Thick as Thieves review roundup: good heists, thin package
Thick as Thieves launched on PC on May 20, 2026. Steam lists OtherSide Entertainment as developer and Megabit Publishing as publisher. On paper, that is enough to make old stealth fans pay attention. In practice, the reviews are asking the same awkward question: how much patience do you have for a good idea that still feels underfed?
IGN gave Thick as Thieves a 7/10 and is the most generous major review I found. Its review praises the co-op heist rhythm, unique toolkits, level design, and those little moments where a plan turns into a last-second scramble for the exit. The pull quote is neat: "Moments like this are when Thick as Thieves sings." IGN also says it has "enough to keep you coming back for one last job," but the review keeps returning to the same complaint: there should be more of it.

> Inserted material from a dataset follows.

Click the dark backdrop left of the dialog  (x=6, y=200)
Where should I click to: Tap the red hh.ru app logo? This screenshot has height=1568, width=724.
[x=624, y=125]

Metacritic is colder. The PC Metascore is 62 based on 23 critic reviews, with the page showing only 13 percent positive reviews, 78 percent mixed, and 9 percent negative. GameGrin gives it 60 and says it "needs a little more time in the oven." Ragequit.gr also gives it 60 and calls it closer to an enhanced demo than a full-fledged release, while noting the low price makes it feel more like an investment in future expansion. Saudi Gamer is lower at 50, calling it a promising idea that never fully materialized.
The consensus is easy to read and harder to act on. If you have a co-op partner who loves stealth, Thick as Thieves may give you real stories. Sneaking, improvising, arguing about the plan, and escaping with seconds left can cover a lot of rough edges. If you are coming in alone, or expecting the density of the games this studio's name makes you think about, the Metacritic average is a warning. This is the game in the roundup I would track rather than rush.
What to keep, what to wait on
The pattern this week is not quality so much as timing. Paralives may become much more interesting six months from now, but the early reviews already make it worth logging if you follow life sims. Yoshi and the Mysterious Book looks perfect for some households and too frictionless for others. Bubsy 4D is the pleasant oddity, short and uneven but apparently made with more care than the punchline deserves. Thick as Thieves is the wounded one, full of moments reviewers liked, sitting under a Metacritic score that says the whole thing does not quite hold together yet.
That is where a gaming journal helps. Not because every game needs to become a task, but because a week like this is easy to lose. You do not have to decide today whether Paralives is your next obsession or whether Bubsy 4D is a joke you are willing to pay for. You can mark the games you plan to play, shelve the ones that need patches or a sale, and come back when the noise has settled.
For now, my read is simple. Play Paralives now only if Early Access roughness sounds like part of the fun. Try Yoshi if charm matters more to you than challenge. Keep Bubsy 4D in mind if you like compact 3D platformers with strange energy. Put Thick as Thieves on watch if you have a stealth co-op friend and a tolerance for games that may need another pass.